相続・事業承継あれこれ
2024.09.11
相続日前後で支払った被相続人分の医療費の取り扱い
相続日前後に支払った医療費は、「被相続人の準確定申告」、「被相続人の相続税申告」、「相続人の確定申告」に関係します。
相続があった際の税務上の手続きとしては、相続日から4か月以内の準確定申告と、相続日から10か月以内の相続税申告があります。いずれも、亡くなった方(被相続人)の全てが対象になるわけではありませんが、一定の所得や財産があった場合には、手続きが必要です。
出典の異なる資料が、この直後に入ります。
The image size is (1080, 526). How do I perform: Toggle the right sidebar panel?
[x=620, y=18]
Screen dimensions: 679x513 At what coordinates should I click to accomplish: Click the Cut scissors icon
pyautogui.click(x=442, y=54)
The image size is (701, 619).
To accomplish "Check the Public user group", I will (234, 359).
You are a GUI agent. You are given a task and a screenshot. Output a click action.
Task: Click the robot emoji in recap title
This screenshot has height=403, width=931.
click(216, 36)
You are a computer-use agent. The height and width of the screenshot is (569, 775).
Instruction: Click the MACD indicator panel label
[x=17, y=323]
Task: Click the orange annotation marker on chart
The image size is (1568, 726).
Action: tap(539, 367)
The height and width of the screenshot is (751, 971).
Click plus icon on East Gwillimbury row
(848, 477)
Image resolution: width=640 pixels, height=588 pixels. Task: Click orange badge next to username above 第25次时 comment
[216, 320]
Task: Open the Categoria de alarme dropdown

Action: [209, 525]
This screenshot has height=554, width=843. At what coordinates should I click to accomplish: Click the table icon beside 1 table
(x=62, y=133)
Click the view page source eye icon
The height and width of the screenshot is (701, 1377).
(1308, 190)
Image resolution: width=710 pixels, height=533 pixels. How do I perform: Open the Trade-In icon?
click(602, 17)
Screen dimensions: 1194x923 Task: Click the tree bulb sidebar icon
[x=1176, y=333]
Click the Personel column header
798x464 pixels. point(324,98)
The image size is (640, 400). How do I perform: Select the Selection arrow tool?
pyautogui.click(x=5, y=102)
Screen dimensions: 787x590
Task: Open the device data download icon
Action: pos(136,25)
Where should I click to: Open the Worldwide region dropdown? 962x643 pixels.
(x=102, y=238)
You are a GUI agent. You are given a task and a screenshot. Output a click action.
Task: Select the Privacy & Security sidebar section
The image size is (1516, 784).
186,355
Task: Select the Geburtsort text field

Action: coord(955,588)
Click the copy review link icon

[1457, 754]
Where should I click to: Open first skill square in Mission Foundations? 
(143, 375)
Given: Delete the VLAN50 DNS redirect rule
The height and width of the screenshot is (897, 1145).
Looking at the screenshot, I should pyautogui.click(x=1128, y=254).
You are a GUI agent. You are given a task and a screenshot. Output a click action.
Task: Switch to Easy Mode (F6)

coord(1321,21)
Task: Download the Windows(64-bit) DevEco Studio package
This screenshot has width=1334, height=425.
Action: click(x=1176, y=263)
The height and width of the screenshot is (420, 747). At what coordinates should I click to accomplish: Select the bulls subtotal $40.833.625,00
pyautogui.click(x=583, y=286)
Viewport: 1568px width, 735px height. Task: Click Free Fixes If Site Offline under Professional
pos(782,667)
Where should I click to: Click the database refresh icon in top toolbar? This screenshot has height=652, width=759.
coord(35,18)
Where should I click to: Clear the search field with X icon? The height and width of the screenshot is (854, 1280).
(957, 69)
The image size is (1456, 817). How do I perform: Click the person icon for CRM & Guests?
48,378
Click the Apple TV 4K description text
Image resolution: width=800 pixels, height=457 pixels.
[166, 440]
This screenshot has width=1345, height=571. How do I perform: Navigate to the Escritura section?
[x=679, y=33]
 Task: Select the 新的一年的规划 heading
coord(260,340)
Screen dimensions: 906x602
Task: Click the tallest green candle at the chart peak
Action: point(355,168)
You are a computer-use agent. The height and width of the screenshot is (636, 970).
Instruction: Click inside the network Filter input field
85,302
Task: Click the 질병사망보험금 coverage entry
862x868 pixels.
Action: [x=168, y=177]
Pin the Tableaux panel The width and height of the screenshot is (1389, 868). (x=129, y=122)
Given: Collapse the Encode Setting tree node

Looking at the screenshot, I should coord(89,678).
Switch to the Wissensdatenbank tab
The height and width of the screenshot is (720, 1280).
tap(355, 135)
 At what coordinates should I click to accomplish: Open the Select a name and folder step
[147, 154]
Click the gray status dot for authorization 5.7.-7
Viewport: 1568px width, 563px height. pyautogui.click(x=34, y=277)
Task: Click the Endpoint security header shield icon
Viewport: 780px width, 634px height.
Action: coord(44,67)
その際の被相続人にかかった医療費の取り扱いについて整理します。
【概要】
上記概要①:相続日以前の医療費支払い
相続があった年の1月1日から相続日までの被相続人の所得について、所得税の確定申告手続き(準確定申告手続き)があります。その準確定申告の手続きにおいて、その年1月1日から相続日までに支払った医療費は医療費控除の対象となります。
上記概要②:相続後の医療費支払い
相続後に、相続人等が被相続人分の医療費を支払う場合があります。例えば、病院や介護施設への最終の支払い等です。この場合、支払時期が相続後であるため、準確定申告手続きにおいて医療費控除の対象にはできません。
ただし、下記取り扱いがあります。
・被相続人の相続税の計算上、相続人の債務控除の対象となる(財産から控除できる)
・被相続人と生計を一にしていた相続人が医療費を支払っている場合、「(被相続人ではなく)その支払った相続人の確定申告において」医療費控除の対象となる
なお、この「相続税の計算で債務控除」「相続人の確定申告の計算で医療費控除」は、併用可能です。相続後の支払いに関する請求書や領収書は捨てることなく、まずは保管してください。
※内容は執筆時点の法律等に基づき整理しています。制度改正があるほか、内容につきましては、情報の提供を目的として一般的な取り扱いを記載しております。対策の立案・実行については、専門家にご相談の上進めていただきますようお願い申し上げます。